Task instructions
Among the entries, how many lines carry the string "will"? Give the number and nothing else.

↓

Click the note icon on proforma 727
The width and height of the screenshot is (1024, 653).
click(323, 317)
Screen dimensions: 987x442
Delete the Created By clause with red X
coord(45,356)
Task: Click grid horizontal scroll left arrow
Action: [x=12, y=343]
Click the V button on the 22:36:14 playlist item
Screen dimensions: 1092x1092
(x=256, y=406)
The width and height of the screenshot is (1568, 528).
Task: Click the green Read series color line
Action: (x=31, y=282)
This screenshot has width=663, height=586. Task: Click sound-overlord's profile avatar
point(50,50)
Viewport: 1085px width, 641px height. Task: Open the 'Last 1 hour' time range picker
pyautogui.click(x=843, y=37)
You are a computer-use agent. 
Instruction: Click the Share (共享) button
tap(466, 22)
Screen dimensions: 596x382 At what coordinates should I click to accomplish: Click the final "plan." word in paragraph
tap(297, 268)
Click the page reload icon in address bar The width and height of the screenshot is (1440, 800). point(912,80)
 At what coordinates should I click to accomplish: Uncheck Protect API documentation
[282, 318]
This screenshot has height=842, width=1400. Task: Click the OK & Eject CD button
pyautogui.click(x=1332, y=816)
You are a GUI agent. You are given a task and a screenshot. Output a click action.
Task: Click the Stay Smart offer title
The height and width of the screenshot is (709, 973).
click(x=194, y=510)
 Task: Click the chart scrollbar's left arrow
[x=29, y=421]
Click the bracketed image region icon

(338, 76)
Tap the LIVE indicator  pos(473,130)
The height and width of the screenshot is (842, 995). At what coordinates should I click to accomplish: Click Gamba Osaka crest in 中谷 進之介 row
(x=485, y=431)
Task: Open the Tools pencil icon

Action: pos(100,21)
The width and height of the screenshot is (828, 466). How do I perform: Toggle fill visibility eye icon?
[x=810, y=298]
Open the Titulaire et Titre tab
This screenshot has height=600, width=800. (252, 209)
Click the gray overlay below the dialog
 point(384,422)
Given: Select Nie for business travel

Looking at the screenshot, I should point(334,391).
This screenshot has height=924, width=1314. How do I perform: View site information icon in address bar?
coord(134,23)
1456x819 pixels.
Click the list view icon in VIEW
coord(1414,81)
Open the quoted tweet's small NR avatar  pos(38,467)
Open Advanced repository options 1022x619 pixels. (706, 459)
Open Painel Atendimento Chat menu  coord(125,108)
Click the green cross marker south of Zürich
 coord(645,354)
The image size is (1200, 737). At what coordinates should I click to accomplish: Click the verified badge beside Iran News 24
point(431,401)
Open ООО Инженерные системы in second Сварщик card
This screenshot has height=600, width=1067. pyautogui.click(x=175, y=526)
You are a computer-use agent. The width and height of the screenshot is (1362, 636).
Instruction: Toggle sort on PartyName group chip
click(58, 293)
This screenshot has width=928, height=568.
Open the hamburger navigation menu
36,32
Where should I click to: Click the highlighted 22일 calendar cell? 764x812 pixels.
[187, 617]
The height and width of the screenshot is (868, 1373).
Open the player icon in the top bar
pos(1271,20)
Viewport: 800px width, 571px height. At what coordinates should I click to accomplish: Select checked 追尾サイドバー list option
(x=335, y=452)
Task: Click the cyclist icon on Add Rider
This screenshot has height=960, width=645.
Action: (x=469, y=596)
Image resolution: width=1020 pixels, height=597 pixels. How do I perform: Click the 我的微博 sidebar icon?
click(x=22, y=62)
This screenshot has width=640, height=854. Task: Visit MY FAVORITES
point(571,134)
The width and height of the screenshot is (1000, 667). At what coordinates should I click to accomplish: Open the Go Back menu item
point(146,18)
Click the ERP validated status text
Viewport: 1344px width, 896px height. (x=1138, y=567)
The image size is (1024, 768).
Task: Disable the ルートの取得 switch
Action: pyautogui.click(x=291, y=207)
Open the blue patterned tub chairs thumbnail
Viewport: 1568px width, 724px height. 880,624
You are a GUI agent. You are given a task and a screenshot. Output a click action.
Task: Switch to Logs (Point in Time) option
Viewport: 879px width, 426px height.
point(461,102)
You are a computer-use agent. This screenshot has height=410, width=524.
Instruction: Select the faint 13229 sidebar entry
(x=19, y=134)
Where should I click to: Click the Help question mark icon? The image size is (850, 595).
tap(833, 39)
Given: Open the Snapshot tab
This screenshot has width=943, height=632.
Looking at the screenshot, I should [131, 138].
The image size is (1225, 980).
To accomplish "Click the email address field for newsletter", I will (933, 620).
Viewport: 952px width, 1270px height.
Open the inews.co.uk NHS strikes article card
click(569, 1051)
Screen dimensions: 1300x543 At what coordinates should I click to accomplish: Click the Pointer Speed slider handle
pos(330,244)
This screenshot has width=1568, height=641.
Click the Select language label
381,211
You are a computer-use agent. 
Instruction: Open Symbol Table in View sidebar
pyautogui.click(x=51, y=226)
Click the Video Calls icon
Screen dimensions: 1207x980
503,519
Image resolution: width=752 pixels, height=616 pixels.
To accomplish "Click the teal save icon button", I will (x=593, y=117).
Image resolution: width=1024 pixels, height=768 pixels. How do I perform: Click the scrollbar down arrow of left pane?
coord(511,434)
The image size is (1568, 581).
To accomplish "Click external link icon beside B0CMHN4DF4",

↑

Exercise response
2